Ha, this is not a Frankfurt restaurant strictly speaking, you might say and you are right. Großfeld’s Gastraum der Sinne is located in Dorheim, a part of Friedberg about 20 minutes from Frankfurt. But, my files files intend to give you some orientation on your journey to culinary delights when you are in and around Frankfurt. Maybe the “around” enlargement is due to the fact that in Frankfurt itself good fine dining is rather rare.

So, after King Kamehameha Suite I will this time report a very good experience especially as it is a new and relaxed concept for a Michelin starred restaurant in Germany. Not a bistro in the strictest sense but the atmosphere is close. Clearly, it is more upscale than the Bistronomias but in a way it tries to transport the same vibes…

The Restaurant

Finding this place is not as difficult as getting to Mugaritz or Extebarri but it is not too easy. Unlike for the former two a solid navigation will do. Be sure to bring a rather small car as parking space is limited.

Interior of a German Michelin Starred Place? YES!

Interior of a German Michelin Starred Place? YES!

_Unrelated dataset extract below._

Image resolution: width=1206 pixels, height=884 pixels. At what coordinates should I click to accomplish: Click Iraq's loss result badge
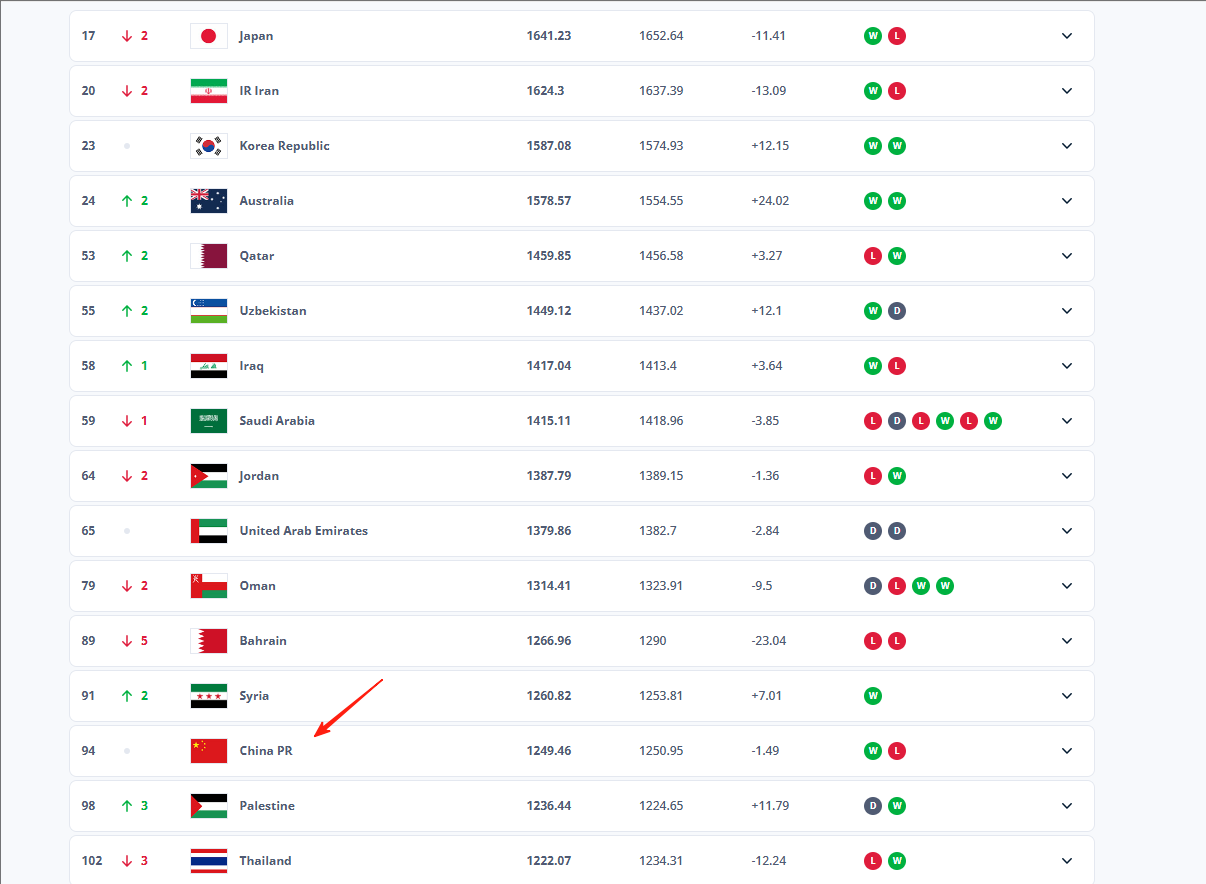tap(897, 366)
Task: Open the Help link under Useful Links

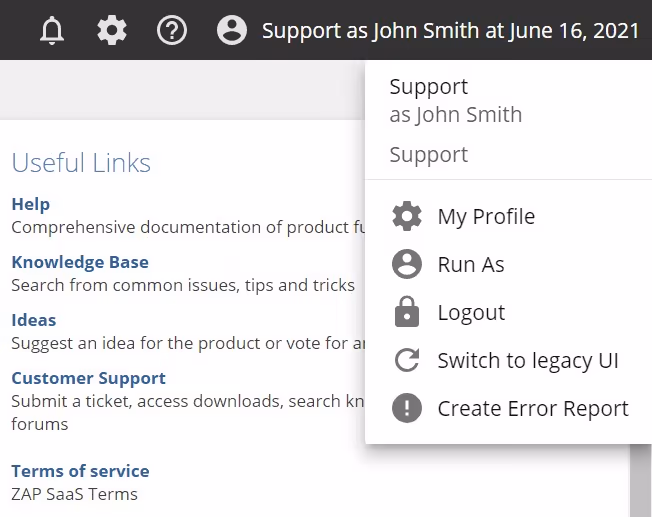Action: [30, 204]
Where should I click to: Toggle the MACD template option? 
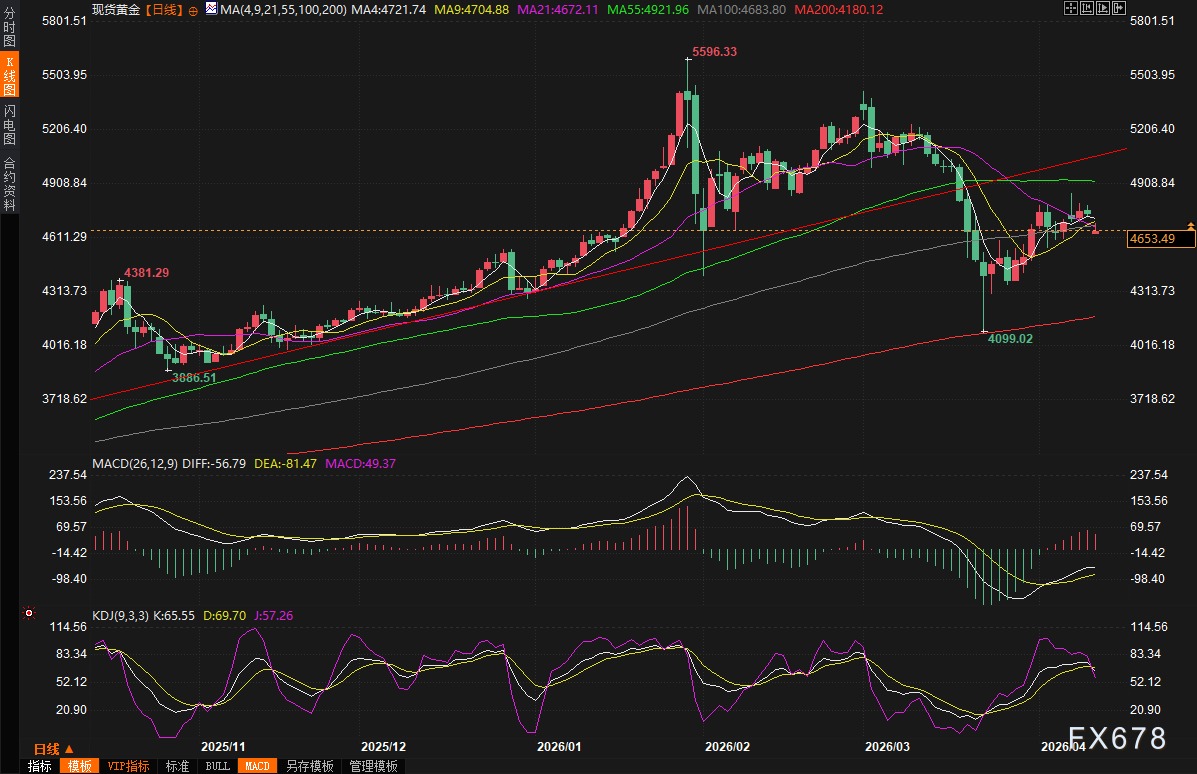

From the outside it reminds me a bit of Amador as it seems to be a normal residential buiding, yet not as old and timbered as in Langen. The interior is much different then: you have basically one large room painted red equipped with bistro-like furniture. The service brigade is young and not as polished as usual making it overall a very pleasurable atmosphere. As I frequently hear it really takes away the fear of the unknown for people new to starred restaurants. A look around on a normal day affirms this as the average age is much lower and people are dressed up more casually. I stress that as it is important to attract new and younger people to our beloved restaurants which is accomplished here.